5 DSSSL extensions supported in JadeTEX

The subset of DSSSL supported by Jade only covers `simple page sequences', which do not allow such stables for the scientific publishing community as floating figures, footnotes, and multiple columns. To work around this, the TEX backend of Jade supports the following extra flow objects and characteristics:

  (declare-flow-object-class page-float

        "UNREGISTERED::Sebastian Rahtz//Flow Object Class::page-float")

  (declare-flow-object-class page-footnote

        "UNREGISTERED::Sebastian Rahtz//Flow Object Class::page-footnote")

  (declare-characteristic page-n-columns

        "UNREGISTERED::James Clark//Characteristic::page-n-columns" 1)

  (declare-characteristic page-column-sep

        "UNREGISTERED::James Clark//Characteristic::page-column-sep" 4pt)

(the RTF backend also supports the last two.) These allow the specification author to produce simple multicolumn pages, with footnotes and floating figures.

Numbered equations are still an unresolved issue, since they too require more complex objects than Jade supports

6 Is JadeTEX useable in practice?

It is not hard to process simple texts with Jade and see more or less identical output from the RTF and the TEX backends (Figures 2 and 3). The pages displayed in Figures 5 and 6 are more interested, as they demonstrate that a DSSSL specification, Jade, and JadeTEX can produce plausible pages of a scientific article. Figure 4 shows a portion of the math in Figure 5 as displayed in Microsoft Word, demonstrating the inadequacy of the math support in RTF (though the spacing can be adjusted for a somewhat better display).



Figure 2The Tempest, formatted by Microsoft Word

Figure 3The Tempest, formatted by TEX



Figure 4RTF math in Microsoft Word



Figure 5Sample pages, part 1



Figure 6Sample pages, part 2

7 Conclusions

The potential power of SGML/XML, DSSSL and TEX working together is fairly awesome. Unfortunately, there are some downsides to what we have today:

In addition, JadeTEX has some problems of its own:

  1. The table support (while distinctly improved since its initial release) is not complete
  2. The handling of white space and line-endings is hard to get right in all circumstances
  3. The penalties for paragraph breaking are complicated, and not necessarily right, while DSSSL's hyphenation characteristics have not even been looked at yet.

We also have to consider what will happen if we get a full DSSSL implementation, where the front end will provide parallel streams of input (for the body text, footnotes, floats etc), along with information about how items in the streams have to be synchronized (e.g. appear on the same page), and each stream will have its own independent stack for inherited characteristics. The TEX backend currently handles flow objects with multiple streams by serializing the streams, i.e. giving you them each in sequence. This would not work well for column-set-sequence. You would get the main body text for a chapter followed by all the footnotes for the chapter, followed by all the floats for the chapter, plus information about which point in the body text was to be synchronized with each float/footnote. This would almost certainly be a monumental task to program in TEX, and really needs a complete rethink of how the backend works.

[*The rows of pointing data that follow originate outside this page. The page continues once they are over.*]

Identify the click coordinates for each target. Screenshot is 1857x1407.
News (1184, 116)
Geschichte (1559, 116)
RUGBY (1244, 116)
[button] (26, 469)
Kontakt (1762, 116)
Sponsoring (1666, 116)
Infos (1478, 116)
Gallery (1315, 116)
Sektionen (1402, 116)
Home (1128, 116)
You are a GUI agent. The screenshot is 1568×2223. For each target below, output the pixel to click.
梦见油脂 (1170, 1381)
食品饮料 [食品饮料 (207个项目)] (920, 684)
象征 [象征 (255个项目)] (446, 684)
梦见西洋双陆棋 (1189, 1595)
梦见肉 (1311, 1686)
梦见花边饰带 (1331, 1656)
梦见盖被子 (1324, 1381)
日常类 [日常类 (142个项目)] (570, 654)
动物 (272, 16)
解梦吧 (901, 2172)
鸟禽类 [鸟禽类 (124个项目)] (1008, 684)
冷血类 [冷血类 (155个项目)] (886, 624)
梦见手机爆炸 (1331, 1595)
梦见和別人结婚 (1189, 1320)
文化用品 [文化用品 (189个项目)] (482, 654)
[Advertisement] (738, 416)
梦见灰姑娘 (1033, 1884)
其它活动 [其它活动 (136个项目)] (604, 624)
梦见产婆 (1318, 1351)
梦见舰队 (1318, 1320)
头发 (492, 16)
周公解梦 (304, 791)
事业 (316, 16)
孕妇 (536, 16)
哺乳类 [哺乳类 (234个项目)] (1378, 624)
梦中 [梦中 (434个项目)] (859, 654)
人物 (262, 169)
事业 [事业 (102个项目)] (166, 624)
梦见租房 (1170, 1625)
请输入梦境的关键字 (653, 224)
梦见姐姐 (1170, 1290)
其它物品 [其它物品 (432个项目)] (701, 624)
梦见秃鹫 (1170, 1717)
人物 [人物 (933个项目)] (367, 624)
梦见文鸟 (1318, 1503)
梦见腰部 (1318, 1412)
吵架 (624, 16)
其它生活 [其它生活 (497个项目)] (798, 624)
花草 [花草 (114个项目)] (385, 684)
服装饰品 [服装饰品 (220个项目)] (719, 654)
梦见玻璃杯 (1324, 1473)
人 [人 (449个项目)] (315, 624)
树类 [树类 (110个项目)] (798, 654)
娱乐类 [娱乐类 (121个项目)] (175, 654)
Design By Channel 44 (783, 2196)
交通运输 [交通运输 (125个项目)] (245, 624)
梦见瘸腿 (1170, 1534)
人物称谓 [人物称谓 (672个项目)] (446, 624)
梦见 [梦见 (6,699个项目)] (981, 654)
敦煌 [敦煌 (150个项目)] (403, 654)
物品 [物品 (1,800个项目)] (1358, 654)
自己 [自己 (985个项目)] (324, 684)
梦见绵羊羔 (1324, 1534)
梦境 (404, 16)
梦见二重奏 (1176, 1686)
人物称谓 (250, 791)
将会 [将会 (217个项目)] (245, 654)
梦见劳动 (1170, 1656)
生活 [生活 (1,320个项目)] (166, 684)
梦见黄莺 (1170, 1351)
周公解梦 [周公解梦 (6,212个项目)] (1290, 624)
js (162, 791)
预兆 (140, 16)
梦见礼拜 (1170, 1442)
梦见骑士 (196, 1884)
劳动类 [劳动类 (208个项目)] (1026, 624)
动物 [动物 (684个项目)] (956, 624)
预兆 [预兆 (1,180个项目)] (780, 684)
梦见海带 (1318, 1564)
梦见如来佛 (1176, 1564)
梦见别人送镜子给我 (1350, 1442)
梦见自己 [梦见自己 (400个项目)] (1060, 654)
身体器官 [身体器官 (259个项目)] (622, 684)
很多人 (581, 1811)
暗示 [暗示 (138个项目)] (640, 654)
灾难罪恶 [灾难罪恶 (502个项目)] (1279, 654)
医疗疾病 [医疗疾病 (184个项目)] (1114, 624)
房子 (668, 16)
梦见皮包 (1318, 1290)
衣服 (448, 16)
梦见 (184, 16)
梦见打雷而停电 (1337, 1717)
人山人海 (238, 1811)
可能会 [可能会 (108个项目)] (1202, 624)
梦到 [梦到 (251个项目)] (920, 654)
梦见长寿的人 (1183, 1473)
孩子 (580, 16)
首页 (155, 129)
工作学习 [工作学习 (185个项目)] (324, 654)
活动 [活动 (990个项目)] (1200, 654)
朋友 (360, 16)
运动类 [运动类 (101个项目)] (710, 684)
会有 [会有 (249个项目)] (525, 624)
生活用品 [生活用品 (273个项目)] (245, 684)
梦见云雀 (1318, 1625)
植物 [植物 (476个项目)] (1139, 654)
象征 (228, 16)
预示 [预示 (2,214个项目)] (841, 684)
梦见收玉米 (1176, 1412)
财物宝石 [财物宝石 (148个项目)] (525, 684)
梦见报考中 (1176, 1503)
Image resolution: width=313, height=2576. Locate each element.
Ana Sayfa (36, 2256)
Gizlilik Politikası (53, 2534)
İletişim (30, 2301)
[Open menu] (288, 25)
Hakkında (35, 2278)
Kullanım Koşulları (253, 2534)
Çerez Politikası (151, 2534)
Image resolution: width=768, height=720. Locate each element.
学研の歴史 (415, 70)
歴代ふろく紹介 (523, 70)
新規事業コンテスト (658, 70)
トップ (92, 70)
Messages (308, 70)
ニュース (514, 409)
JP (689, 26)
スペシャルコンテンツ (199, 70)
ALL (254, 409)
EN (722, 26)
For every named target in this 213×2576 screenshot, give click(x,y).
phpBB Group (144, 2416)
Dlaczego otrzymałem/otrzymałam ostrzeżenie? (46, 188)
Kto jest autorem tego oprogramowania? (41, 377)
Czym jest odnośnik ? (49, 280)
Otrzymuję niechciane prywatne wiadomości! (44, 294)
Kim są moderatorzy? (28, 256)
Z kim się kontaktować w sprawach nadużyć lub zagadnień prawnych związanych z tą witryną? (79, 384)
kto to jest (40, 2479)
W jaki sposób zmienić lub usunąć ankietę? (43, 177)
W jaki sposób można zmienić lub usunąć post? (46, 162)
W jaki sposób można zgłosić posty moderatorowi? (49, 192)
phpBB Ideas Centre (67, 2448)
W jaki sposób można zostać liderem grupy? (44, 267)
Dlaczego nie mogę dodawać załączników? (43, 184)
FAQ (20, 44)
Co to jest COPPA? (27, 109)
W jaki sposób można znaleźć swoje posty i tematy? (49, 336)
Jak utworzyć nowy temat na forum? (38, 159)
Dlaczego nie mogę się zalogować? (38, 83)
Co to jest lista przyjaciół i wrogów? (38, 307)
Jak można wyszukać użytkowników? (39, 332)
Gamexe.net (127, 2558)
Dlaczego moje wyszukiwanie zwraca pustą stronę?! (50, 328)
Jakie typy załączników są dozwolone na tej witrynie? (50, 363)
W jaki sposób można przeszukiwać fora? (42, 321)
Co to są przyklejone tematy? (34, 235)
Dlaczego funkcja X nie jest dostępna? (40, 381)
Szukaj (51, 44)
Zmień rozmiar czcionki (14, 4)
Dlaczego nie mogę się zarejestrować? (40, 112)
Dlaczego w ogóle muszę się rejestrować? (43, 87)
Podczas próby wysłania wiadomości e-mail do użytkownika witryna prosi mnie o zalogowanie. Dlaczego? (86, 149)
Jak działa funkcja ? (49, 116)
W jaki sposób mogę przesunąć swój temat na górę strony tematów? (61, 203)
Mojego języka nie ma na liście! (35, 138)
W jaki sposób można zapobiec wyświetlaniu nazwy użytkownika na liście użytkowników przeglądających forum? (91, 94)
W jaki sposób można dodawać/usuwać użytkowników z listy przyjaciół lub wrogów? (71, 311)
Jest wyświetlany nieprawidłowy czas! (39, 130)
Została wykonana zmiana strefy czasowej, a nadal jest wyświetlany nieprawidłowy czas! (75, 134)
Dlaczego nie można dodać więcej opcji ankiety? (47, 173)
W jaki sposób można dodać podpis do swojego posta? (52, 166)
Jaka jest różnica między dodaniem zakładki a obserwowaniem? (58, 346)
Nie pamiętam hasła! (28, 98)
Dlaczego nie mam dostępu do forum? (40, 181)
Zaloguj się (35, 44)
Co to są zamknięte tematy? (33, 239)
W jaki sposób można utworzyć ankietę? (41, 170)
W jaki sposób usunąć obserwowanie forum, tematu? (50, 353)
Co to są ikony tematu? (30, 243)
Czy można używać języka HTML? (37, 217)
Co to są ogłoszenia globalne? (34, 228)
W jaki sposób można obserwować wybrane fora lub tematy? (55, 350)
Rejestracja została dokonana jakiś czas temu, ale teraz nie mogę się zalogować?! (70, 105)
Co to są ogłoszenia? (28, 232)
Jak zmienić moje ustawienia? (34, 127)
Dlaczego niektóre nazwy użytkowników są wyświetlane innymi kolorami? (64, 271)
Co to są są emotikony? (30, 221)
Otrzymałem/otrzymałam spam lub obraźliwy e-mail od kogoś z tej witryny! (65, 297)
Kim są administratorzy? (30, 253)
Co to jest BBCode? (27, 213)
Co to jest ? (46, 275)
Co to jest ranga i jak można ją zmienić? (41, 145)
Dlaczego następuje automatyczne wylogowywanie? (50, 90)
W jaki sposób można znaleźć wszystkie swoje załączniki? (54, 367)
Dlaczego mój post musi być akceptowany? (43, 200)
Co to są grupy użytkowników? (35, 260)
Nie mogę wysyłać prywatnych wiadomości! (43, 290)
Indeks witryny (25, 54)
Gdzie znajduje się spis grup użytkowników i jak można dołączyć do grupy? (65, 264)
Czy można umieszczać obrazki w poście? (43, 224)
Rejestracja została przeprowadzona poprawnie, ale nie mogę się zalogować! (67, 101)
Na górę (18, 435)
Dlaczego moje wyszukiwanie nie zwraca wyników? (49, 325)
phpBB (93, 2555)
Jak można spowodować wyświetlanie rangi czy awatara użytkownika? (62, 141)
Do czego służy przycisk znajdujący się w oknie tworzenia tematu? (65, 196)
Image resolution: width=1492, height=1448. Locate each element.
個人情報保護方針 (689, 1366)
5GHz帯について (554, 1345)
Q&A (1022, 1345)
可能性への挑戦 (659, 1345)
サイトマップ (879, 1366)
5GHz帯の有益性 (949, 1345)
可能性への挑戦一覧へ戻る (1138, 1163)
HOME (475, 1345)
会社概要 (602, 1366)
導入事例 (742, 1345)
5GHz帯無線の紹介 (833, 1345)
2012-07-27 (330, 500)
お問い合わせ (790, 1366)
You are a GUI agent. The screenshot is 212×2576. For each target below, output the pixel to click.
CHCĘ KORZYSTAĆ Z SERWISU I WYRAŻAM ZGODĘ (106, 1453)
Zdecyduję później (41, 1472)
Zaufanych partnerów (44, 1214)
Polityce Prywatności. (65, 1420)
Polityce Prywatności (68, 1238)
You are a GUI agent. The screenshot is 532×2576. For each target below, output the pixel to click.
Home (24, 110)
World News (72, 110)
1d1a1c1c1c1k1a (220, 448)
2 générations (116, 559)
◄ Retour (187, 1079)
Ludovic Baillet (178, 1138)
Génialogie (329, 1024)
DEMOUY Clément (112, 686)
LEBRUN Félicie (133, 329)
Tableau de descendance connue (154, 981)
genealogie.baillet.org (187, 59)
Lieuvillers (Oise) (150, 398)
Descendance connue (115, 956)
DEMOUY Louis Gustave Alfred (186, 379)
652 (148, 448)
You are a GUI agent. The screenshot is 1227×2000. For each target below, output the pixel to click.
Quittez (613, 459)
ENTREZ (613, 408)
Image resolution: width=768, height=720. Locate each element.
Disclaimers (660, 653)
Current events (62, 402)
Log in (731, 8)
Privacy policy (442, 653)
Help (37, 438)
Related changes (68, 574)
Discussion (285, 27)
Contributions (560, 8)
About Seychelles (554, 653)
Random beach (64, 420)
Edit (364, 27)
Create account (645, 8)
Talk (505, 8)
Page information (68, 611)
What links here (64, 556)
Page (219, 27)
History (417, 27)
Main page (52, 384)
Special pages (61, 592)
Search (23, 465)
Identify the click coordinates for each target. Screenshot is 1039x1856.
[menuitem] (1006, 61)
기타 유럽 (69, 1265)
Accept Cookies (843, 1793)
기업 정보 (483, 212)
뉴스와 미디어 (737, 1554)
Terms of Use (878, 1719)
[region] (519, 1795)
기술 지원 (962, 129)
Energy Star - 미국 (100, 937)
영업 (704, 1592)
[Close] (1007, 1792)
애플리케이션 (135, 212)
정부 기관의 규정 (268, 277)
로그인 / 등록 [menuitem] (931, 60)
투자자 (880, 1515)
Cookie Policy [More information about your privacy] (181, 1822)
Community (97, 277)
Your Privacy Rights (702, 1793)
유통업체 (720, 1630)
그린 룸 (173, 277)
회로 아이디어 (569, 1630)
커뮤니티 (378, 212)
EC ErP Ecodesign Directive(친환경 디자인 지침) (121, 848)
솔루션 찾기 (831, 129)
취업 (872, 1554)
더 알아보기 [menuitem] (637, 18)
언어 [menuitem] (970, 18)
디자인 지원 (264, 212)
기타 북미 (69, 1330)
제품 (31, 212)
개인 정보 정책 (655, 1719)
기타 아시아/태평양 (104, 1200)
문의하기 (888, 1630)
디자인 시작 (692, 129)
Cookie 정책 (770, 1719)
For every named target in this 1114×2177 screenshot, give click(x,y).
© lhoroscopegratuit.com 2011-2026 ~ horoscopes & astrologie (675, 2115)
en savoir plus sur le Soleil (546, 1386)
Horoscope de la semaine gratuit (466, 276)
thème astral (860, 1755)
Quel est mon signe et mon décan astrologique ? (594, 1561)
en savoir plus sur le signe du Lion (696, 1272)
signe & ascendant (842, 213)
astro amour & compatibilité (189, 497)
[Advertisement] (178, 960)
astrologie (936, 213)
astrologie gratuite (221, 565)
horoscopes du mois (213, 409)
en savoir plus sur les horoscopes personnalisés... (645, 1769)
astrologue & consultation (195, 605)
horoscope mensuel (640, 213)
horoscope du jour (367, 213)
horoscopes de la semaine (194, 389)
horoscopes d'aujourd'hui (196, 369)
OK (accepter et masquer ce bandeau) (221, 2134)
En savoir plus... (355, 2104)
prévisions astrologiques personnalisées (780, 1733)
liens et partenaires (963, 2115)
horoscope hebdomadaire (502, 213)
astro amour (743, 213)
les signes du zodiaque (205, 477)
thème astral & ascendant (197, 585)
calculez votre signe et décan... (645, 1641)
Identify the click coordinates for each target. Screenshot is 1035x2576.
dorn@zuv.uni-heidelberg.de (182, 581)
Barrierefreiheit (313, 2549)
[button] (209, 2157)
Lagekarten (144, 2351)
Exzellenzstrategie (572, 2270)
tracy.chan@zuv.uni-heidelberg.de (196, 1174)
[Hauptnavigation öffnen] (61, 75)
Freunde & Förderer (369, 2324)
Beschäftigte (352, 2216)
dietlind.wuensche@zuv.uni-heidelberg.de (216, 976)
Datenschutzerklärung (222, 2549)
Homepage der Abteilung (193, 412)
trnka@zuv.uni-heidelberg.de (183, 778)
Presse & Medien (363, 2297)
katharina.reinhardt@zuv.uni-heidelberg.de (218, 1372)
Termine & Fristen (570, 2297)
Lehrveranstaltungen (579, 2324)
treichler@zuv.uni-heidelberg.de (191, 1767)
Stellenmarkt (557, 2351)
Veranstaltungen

All this does not mean that we should despair. The Jade DSSSL implementation already supports a huge amount of useful transformation and specification code, and TEX is close to being a DSSSL-capable formatter. Since the TEX world knows about Unicode (in the shape of the Omega project, see http://www.ens.fr/omega) we are closer than many systems to dealing effectively with true multi-script typesetting.

In the medium term, it will be necessary to rewrite the font handling inside the backend, for speed, and to optimize the handling of labels and references (so many things are labelled at present that TEX can run out of memory for potential cross-references). In the longer term, it would nice to rewrite the JadeTEX macros to be independent of LATEX, and reimplement it to use Omega and native Unicode.

DSSSL is not perfect, and neither is TEX; but they do make a very nice combination. . .